* _PROBLEM STATEMENT_: Set each entry down verbatim, omitting images.

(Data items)

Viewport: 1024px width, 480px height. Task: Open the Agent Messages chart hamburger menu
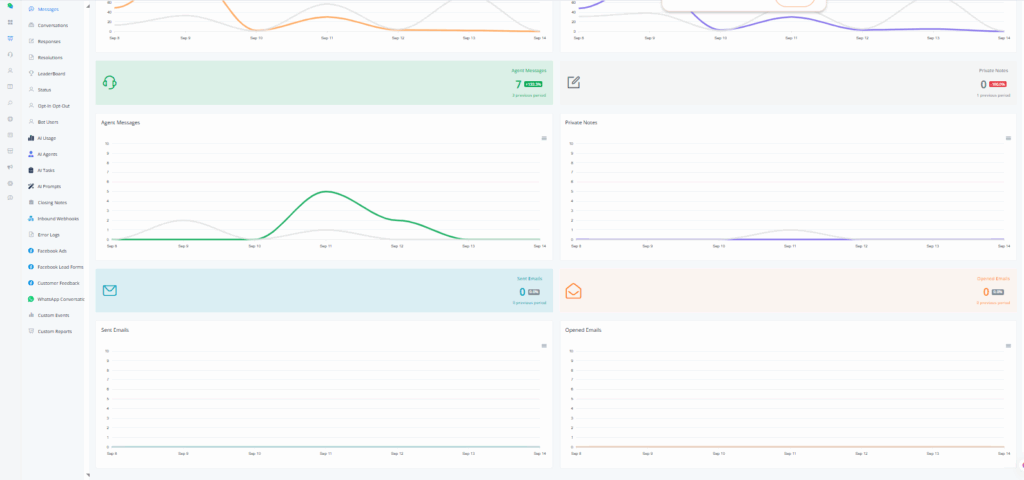[544, 138]
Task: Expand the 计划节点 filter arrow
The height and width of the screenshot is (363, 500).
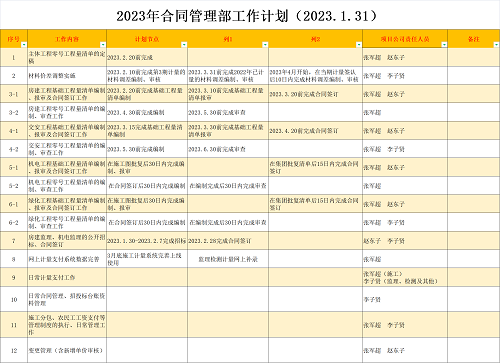Action: (x=184, y=45)
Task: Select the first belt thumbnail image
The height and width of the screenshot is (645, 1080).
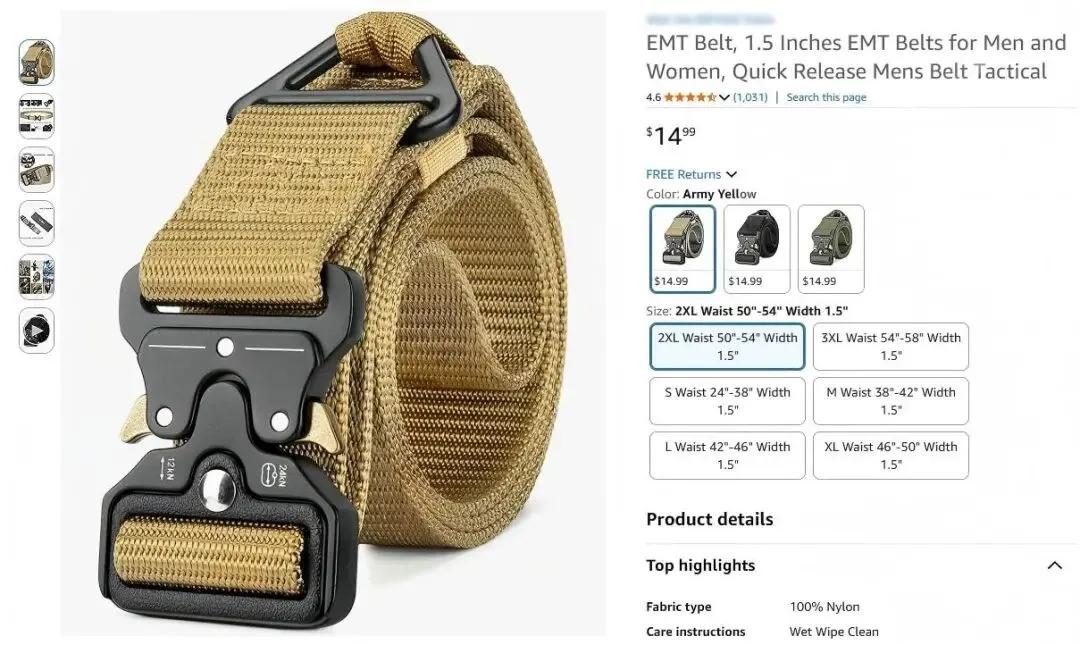Action: coord(37,62)
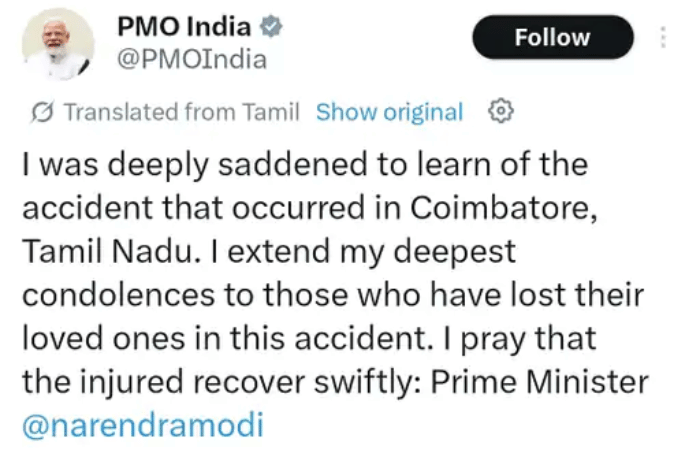Image resolution: width=700 pixels, height=450 pixels.
Task: Open the @narendramodi mention link
Action: tap(142, 426)
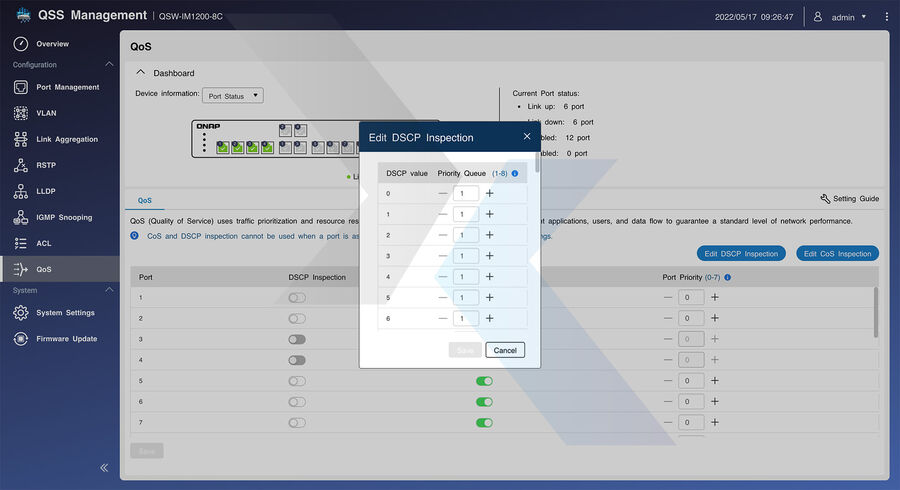Expand the admin user dropdown
Screen dimensions: 900x490
click(863, 17)
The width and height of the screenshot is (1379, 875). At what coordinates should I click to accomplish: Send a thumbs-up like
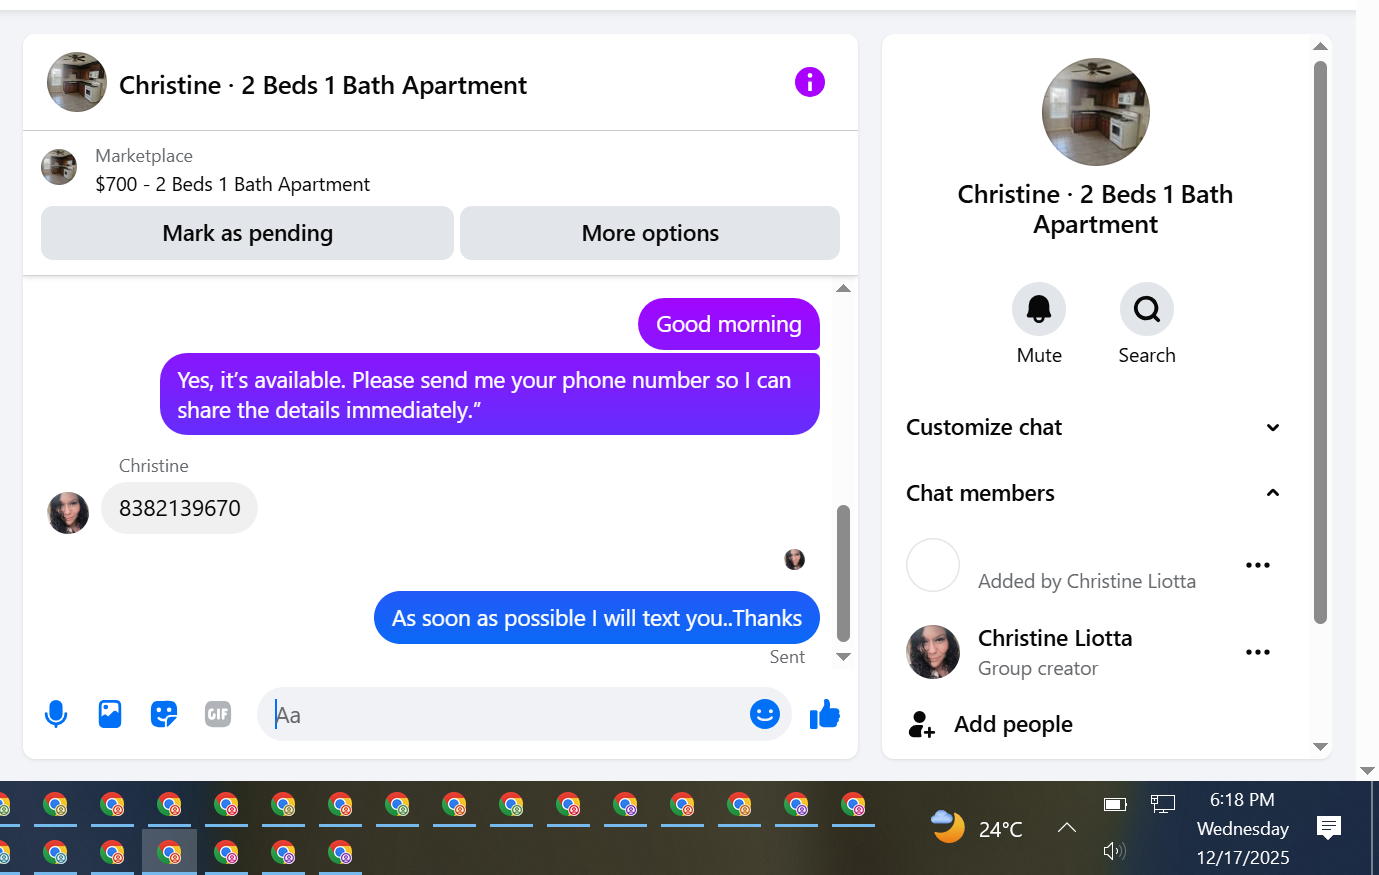[824, 714]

* _PROBLEM SOLUTION_:
Viewport: 1024px width, 480px height. Task: Open the Agent Messages chart hamburger menu
[544, 138]
Task: Expand the 计划节点 filter arrow
The height and width of the screenshot is (363, 500).
Action: (x=184, y=45)
Task: Select the first belt thumbnail image
The height and width of the screenshot is (645, 1080).
Action: coord(37,62)
Image resolution: width=700 pixels, height=450 pixels.
Task: Open the @narendramodi mention link
Action: tap(142, 426)
Expand the admin user dropdown
Screen dimensions: 900x490
click(863, 17)
The width and height of the screenshot is (1379, 875). At what coordinates should I click to accomplish: Send a thumbs-up like
[824, 714]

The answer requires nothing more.